= The Consortium of LGBT Voluntary and Community Organisations UK =

The Consortium of Lesbian Gay Bisexual and Transgender Voluntary and Community Organisations UK, known as the LGBT Consortium, is a national specialist membership organisation. They focus on the development and support of LGBT groups, organisations and projects so they can better deliver direct services and campaign for LGBT rights.

The organisation was founded in 1998, originally supporting lesbian, gay, and bisexual community organisations. In 2003 they expanded their scope to include transgender organisations.

==Supporting the LGBT third sector==

Consortium’s work is focused on four key areas: Supporting members in delivering essential services, facilitating collaboration across networks, consulting and communicating with members, and securing funding to strengthen LGBT organisations and projects across the UK.
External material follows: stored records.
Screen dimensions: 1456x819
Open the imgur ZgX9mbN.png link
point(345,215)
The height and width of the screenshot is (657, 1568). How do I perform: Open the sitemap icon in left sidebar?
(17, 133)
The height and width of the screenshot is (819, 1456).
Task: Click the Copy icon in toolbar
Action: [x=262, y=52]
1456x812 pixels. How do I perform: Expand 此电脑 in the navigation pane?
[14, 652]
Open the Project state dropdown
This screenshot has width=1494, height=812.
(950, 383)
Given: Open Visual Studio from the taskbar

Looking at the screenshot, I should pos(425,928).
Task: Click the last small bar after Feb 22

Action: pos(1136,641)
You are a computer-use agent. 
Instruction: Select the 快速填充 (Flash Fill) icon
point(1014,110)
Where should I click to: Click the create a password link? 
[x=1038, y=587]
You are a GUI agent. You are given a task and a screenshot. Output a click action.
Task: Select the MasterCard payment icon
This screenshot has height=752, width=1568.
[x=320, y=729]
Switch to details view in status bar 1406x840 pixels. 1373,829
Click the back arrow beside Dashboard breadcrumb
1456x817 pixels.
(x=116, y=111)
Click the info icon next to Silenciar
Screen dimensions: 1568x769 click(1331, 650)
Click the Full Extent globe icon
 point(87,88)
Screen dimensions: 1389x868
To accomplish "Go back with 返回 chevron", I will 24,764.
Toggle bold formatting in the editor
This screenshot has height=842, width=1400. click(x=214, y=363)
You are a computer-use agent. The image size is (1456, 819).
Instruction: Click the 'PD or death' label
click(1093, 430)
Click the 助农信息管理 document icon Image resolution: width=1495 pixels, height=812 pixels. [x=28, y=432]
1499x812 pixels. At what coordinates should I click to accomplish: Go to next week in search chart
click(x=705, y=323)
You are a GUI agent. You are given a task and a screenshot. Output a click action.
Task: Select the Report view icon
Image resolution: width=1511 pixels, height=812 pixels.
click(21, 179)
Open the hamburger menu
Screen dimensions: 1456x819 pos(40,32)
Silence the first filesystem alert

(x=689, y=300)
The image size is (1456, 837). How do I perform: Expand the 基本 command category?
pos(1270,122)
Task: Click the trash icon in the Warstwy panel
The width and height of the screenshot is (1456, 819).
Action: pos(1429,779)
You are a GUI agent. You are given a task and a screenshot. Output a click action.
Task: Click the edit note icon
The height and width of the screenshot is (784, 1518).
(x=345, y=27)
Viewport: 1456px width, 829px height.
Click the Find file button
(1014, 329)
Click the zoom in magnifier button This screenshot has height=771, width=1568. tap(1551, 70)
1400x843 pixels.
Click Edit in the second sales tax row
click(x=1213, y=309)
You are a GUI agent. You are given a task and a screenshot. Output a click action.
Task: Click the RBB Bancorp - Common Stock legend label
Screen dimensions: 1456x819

In 2018 the Minister for Women and Equalities, Penny Mordaunt, announced that the government would be forming an LGBT Advisor Panel. The panel would advise and provide evidence to the government about the experiences of LGBT people within the UK. Consortium was publicly announced to be on the panel alongside Stonewall and the LGBT Foundation.

Consortium began running grant schemes in 2019, and by 2025 they had distributed over £2.1 million to LGBT organisations. The organisation has presented research on why LGBT+ organisations face barriers when applying for funding, and what funders should be aware of when seeking LGBT+ applicants.